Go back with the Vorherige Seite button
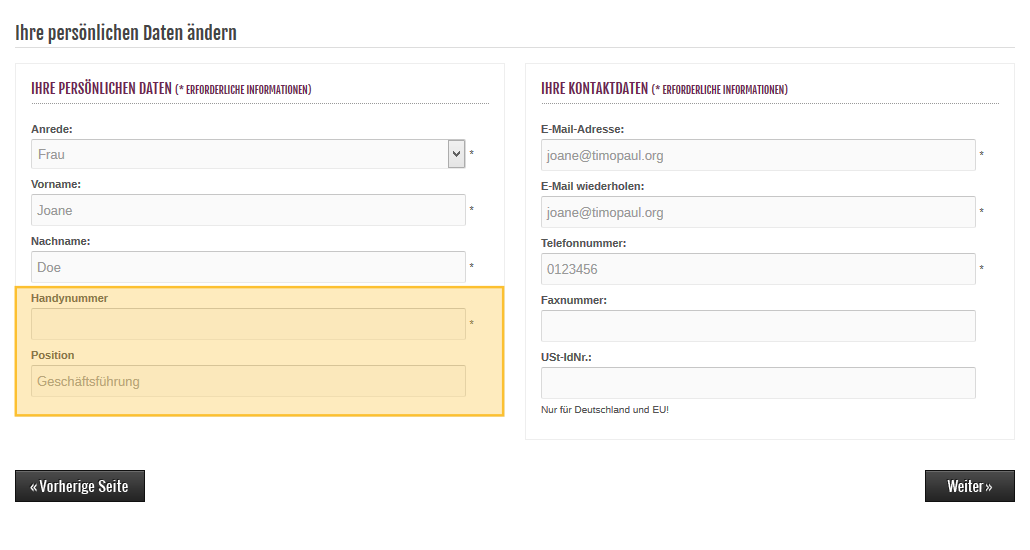point(80,486)
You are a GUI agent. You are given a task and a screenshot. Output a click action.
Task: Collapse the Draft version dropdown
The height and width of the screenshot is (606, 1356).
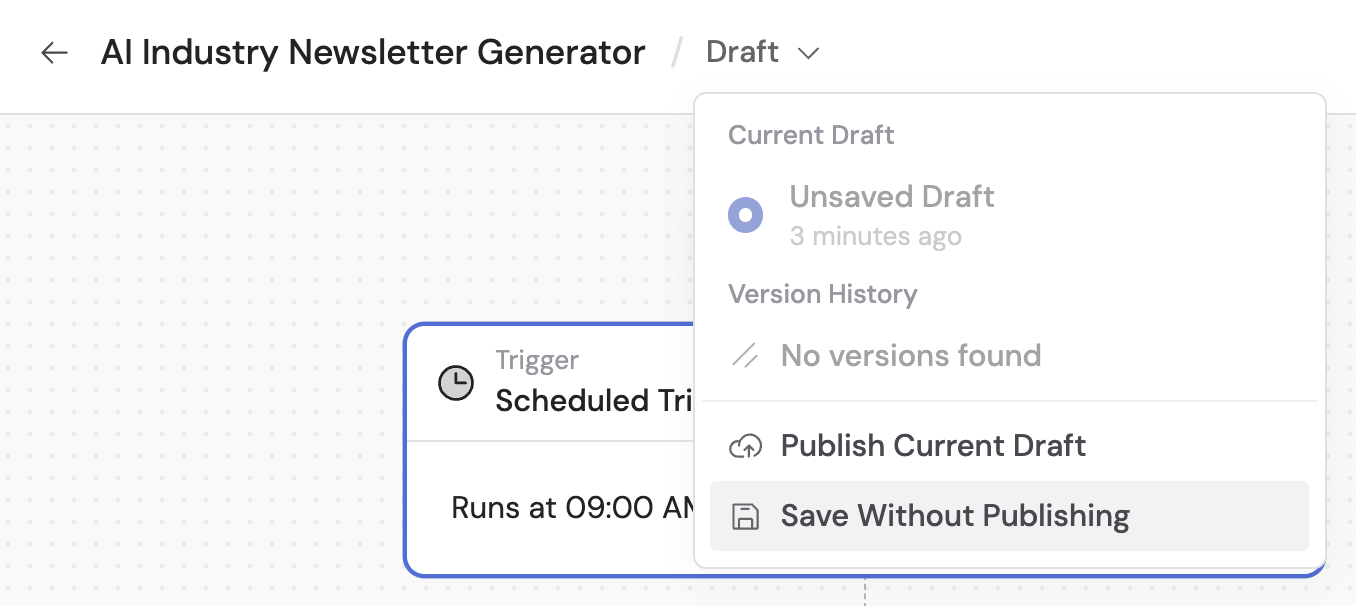coord(763,51)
------------------------------------
● What you will do: Nothing but the lines from the one with "You are a GUI" through the last line of the records should appear in your answer, each exactly as written and without pictures.

● Task output:
You are a GUI agent. You are given a task and a screenshot. Output a click action.
Task: Collapse the Draft version dropdown
The height and width of the screenshot is (606, 1356).
coord(763,51)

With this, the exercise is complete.